The name “John Curtis” has entered my consciousness on two occasions. One of them dates back to the old television show, The Waltons. Do you remember when Mary Ellen Walton, the eldest daughter to John and Oliva Walton, gave birth to a boy? He was given the name of John-Curtis Walton. The name of John honored Mary Ellen’s father, while the inclusion of Curtis referenced her husband, the World War II soldier.
The other recollection of this name, to the surprise of no one, involves baseball. John Curtis was a left-handed pitcher who lasted 15 seasons despite middling levels of success. I remember first seeing one of his baseball cards in 1974, when Topps issued this dandy action-packed piece of cardboard.
It is one of the few cards of the era that gives us a real taste of Fenway Park. We see Curtis on the pocked mound, his motion near its apex, as he is set against the majestic backdrop of the left field wall at Fenway, including the left side of the old-time scoreboard. “The Wall” is the equivalent of the façade at Yankee Stadium, or the ivy-covered brick wall at Wrigley Field, or the advertiser-filled fences of old Connie Mack Stadium. By including Fenway in the background, Topps has given us a classic card from the early 1970s.

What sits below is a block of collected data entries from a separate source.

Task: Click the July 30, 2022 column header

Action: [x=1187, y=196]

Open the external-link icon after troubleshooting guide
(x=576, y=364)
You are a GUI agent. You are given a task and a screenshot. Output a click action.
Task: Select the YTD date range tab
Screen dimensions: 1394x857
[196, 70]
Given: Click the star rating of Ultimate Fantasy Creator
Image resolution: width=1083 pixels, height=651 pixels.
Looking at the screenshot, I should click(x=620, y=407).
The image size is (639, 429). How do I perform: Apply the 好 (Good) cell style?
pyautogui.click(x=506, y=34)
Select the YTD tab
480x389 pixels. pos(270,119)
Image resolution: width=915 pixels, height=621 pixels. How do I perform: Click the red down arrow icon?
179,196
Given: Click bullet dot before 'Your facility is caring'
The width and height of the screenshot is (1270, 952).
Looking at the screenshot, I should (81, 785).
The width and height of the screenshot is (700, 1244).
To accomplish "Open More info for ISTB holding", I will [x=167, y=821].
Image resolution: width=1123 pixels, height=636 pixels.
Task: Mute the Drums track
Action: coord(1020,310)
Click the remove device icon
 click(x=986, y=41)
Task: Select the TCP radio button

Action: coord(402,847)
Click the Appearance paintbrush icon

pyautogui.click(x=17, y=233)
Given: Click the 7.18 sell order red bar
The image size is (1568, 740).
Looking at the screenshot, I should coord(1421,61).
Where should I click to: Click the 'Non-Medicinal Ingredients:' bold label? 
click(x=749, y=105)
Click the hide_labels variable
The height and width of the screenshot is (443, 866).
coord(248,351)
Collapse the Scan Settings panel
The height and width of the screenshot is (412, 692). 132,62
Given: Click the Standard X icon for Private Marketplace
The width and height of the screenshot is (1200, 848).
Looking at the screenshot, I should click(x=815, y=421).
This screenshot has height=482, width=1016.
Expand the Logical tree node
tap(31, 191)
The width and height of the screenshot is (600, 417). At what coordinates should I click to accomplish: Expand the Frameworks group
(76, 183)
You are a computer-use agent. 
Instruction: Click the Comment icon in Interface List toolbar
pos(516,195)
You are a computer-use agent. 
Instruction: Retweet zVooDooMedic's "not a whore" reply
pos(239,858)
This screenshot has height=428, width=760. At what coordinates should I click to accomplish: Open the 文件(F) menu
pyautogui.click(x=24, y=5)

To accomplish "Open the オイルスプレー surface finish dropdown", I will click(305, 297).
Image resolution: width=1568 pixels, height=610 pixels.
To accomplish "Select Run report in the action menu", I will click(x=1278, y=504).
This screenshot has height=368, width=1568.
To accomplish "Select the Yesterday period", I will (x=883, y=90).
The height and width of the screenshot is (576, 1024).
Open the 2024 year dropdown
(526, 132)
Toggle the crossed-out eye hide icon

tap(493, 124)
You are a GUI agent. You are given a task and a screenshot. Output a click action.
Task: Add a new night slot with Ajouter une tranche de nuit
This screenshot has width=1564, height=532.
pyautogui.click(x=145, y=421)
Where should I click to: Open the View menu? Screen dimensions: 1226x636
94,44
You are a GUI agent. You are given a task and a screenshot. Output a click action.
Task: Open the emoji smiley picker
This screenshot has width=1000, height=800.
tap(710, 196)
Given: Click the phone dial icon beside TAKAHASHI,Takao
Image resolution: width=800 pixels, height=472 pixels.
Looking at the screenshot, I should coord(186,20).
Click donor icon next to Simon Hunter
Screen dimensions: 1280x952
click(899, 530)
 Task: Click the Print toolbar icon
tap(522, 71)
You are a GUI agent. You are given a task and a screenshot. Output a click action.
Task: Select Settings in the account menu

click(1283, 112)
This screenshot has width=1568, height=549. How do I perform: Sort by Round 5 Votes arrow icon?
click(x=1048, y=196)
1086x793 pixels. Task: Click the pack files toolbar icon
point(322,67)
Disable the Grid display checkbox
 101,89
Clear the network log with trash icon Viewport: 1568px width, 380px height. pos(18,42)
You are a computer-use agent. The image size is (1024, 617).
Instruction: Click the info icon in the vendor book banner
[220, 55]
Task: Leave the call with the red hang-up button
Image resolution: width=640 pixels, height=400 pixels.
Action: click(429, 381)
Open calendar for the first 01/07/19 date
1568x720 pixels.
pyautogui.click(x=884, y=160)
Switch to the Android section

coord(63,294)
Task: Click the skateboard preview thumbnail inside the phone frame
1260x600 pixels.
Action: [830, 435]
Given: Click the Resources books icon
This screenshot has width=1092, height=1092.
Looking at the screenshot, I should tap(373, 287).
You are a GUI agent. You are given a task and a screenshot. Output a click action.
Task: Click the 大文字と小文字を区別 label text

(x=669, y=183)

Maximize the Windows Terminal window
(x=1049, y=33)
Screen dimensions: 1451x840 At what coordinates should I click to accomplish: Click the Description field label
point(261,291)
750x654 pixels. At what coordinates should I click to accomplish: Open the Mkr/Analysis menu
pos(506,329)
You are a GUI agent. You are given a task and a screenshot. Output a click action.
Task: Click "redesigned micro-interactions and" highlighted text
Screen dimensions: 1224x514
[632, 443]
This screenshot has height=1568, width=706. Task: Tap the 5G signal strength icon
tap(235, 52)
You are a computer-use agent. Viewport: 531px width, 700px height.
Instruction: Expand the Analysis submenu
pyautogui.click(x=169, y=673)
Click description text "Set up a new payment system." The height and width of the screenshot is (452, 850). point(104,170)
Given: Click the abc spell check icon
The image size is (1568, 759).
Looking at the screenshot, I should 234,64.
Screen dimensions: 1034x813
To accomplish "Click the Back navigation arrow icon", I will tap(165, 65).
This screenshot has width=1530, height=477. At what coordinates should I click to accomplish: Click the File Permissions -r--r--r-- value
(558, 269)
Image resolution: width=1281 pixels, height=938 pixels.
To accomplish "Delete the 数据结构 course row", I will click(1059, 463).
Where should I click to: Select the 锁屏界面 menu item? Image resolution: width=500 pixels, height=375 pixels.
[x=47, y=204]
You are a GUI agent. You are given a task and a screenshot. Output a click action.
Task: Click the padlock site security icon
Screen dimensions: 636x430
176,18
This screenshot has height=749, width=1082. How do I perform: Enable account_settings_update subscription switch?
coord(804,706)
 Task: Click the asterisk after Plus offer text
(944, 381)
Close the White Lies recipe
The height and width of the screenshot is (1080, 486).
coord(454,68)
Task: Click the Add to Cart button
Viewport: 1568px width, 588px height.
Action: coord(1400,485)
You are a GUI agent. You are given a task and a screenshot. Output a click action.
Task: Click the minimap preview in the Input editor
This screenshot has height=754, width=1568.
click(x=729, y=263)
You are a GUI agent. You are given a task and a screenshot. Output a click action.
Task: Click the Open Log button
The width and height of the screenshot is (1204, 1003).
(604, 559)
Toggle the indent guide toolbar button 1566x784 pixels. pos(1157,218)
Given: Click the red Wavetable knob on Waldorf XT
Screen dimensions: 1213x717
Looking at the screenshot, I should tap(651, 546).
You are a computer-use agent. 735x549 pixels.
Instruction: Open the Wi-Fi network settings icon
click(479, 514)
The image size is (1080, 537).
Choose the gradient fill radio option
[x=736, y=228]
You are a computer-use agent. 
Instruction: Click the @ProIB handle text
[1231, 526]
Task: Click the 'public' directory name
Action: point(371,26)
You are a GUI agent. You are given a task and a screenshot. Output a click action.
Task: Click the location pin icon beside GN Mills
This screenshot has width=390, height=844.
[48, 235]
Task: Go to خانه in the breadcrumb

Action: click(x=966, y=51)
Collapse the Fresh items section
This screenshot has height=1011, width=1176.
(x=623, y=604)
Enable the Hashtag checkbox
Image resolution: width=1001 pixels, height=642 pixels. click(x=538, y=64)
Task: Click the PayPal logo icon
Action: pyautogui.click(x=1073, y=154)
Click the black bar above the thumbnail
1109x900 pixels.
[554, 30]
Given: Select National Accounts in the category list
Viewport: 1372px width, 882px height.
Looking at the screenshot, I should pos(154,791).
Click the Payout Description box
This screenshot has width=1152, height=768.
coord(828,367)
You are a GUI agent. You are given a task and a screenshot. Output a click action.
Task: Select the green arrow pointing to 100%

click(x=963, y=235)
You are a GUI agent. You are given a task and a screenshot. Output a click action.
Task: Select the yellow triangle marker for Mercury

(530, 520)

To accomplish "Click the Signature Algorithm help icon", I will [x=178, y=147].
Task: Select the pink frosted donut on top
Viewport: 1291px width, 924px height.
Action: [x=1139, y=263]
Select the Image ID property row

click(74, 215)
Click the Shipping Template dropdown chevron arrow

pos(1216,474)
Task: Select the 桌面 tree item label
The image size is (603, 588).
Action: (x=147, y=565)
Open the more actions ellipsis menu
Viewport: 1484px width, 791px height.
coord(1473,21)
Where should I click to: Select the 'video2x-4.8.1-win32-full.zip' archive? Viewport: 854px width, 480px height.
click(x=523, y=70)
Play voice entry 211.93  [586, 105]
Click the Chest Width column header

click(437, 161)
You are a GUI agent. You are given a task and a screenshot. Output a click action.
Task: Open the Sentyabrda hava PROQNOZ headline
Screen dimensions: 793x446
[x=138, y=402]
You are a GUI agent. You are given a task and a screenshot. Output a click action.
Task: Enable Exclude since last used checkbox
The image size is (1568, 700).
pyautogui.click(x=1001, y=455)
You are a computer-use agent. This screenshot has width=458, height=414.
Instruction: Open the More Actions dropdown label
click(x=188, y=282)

As much as I’m tempted by Fenway, Curtis is the primary subject of the card. He began to draw major attention as an amateur pitcher; scouts loved the live-armed left-hander who fired three no-hitters and a perfect game while pitching at Clemson University. He also gained attention at the 1967 Pan American Games by becoming the first American to defeat Cuba in national competition.
The Red Sox happily made Curtis their first-round pick in the 1968 June draft and assigned him to Winston-Salem of the Carolina League. To the Sox’ disappointment, Curtis pitched creditably but did not wow his instructors or the Red Sox’ talent evaluators; he showed middling control and spun an ERA of 3.41.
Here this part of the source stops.